Shortly before his retirement, the philanthropist further impressed Chinese with his huge donation to the quake-ravaged region in southwest China and the announcement that his $58 billion fortune would be used for charity.

Such outlook complies with Chinese traditional values. As ancient philosopher Mencius once said “take care of yourself if you are poor, and help others if you are rich.” And as the old aphorism goes “a legacy, good education is better than piles of gold.”

“Gates views his massive fortune as an enormous obligation. In comparison, many Chinese millionaires believe money, a reflection of self value, and earning money as a way to stand out and bring honor to their ancestors,” said an editorial in the Guangzhou Daily in the southern Guangdong Province.

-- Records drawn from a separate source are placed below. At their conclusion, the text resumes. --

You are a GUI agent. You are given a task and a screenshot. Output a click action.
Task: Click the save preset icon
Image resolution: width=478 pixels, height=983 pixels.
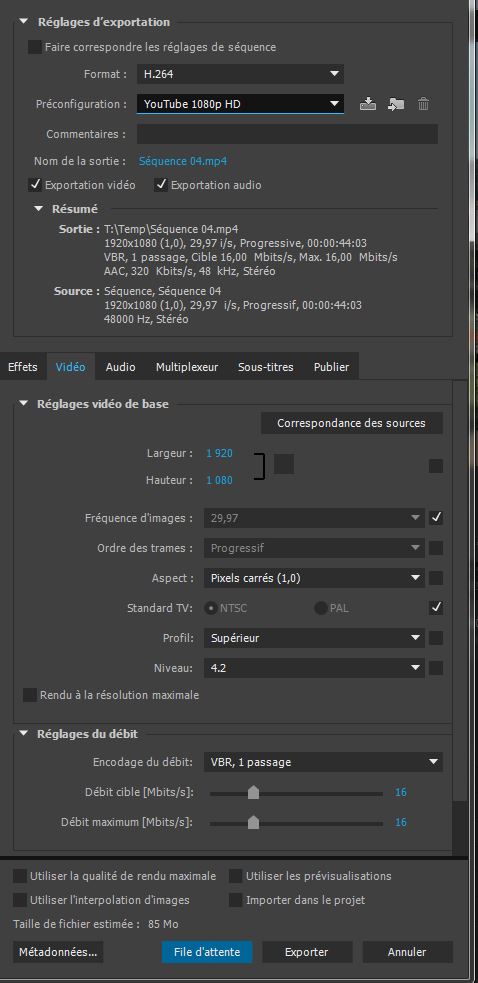click(x=368, y=104)
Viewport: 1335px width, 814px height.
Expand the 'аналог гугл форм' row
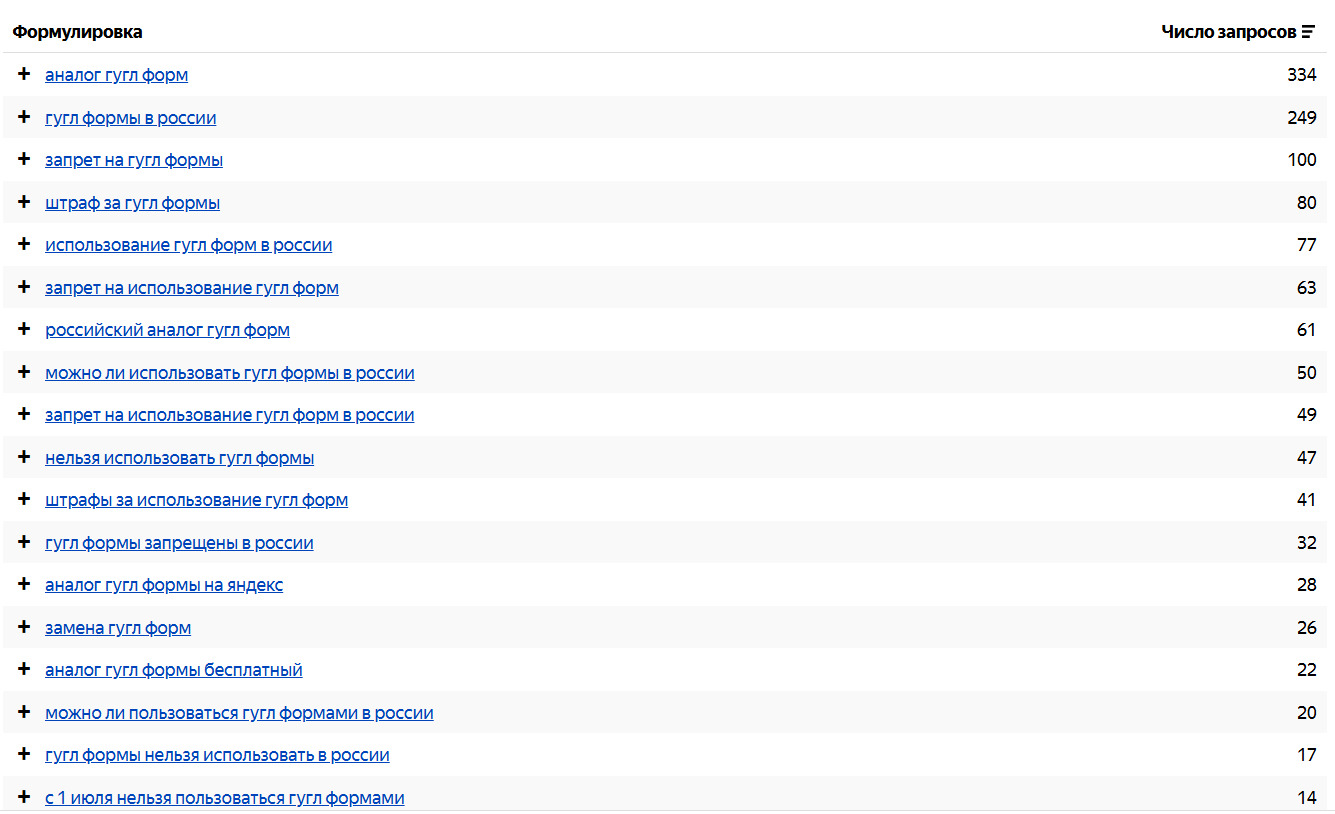(x=24, y=74)
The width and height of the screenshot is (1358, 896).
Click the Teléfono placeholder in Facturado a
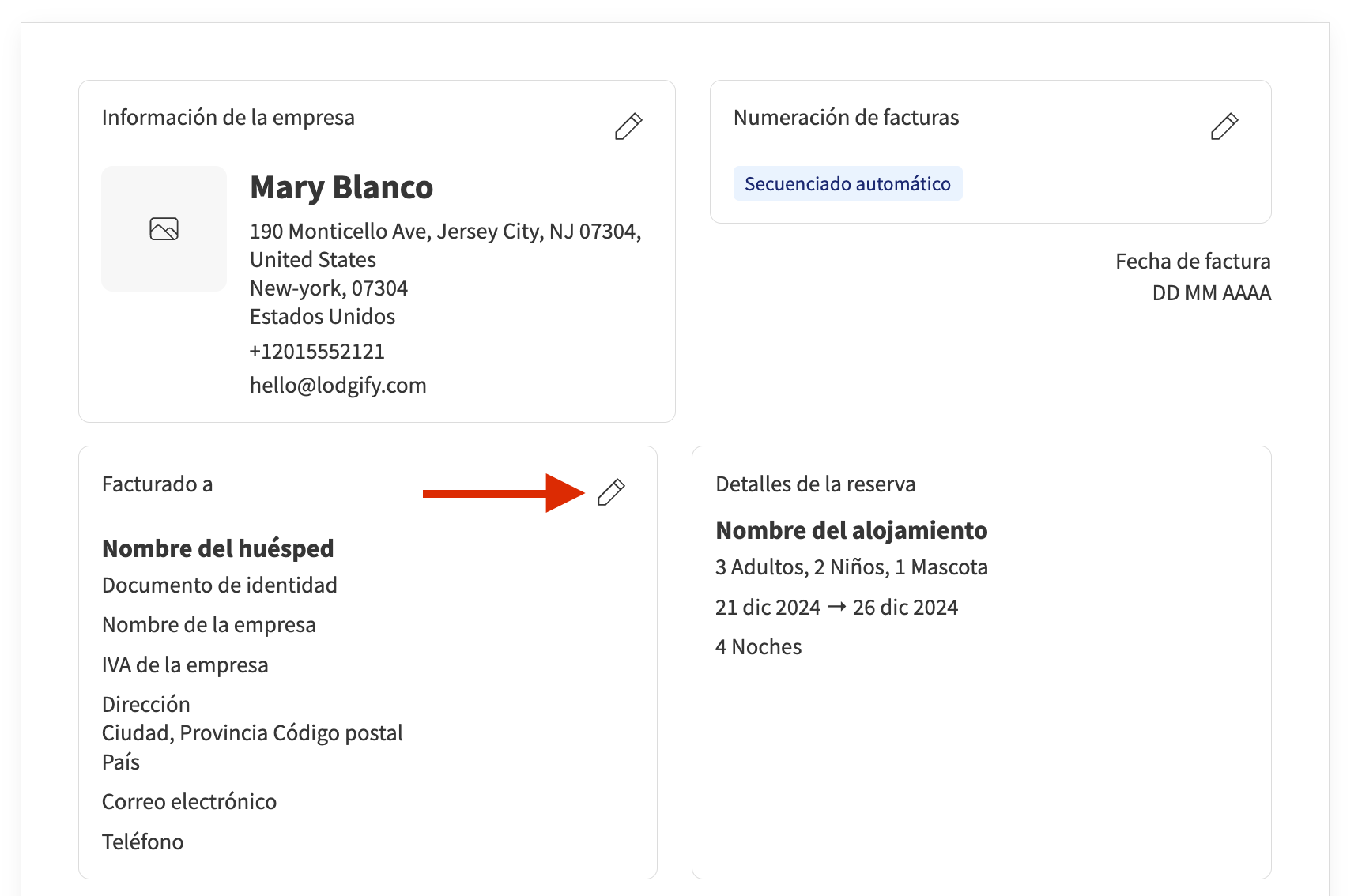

The move of Gates was in sharp contrast with Chinese real estate tycoon Wang Shi.

After the deadly May 12 earthquake, which has claimed nearly 70,000 lives, the chief executive officer of Vanke came under fire for his statement that donations should be sustainable instead of a burden to enterprises.

He suggested that each employee of the company donate 10 yuan (some $1.5) once. He later apologized and pledged to invest 100 million yuan to help rebuild the quake-hit regions.

On the 2007 Hurun fortune list, the number of Chinese rich with assets exceeding $1 billion surpassed that of Germany to become second in the world.

“We should reflect on our education for children, and help them set up a good value system in the test of a soaring economy,” said a freelancer named Wang Yizhi on

On the other hand, the writer called for favorable policies in China, such as a tax reduction, to encourage rich people to conduct charity, transparency on how the money was used and a monitoring system to ensure the funds were not misappropriated.

Gates, who has visited China 10 times, disclosed his first act as a full-time philanthropist was to the 29th Olympiad hosting country; his Bill and Melinda Gates Foundation would promote several health programs, including HIV/AIDS prevention and an anti-smoking campaign.

Maybe the Chinese people look for more than that: Bill Gates’ spirit as well.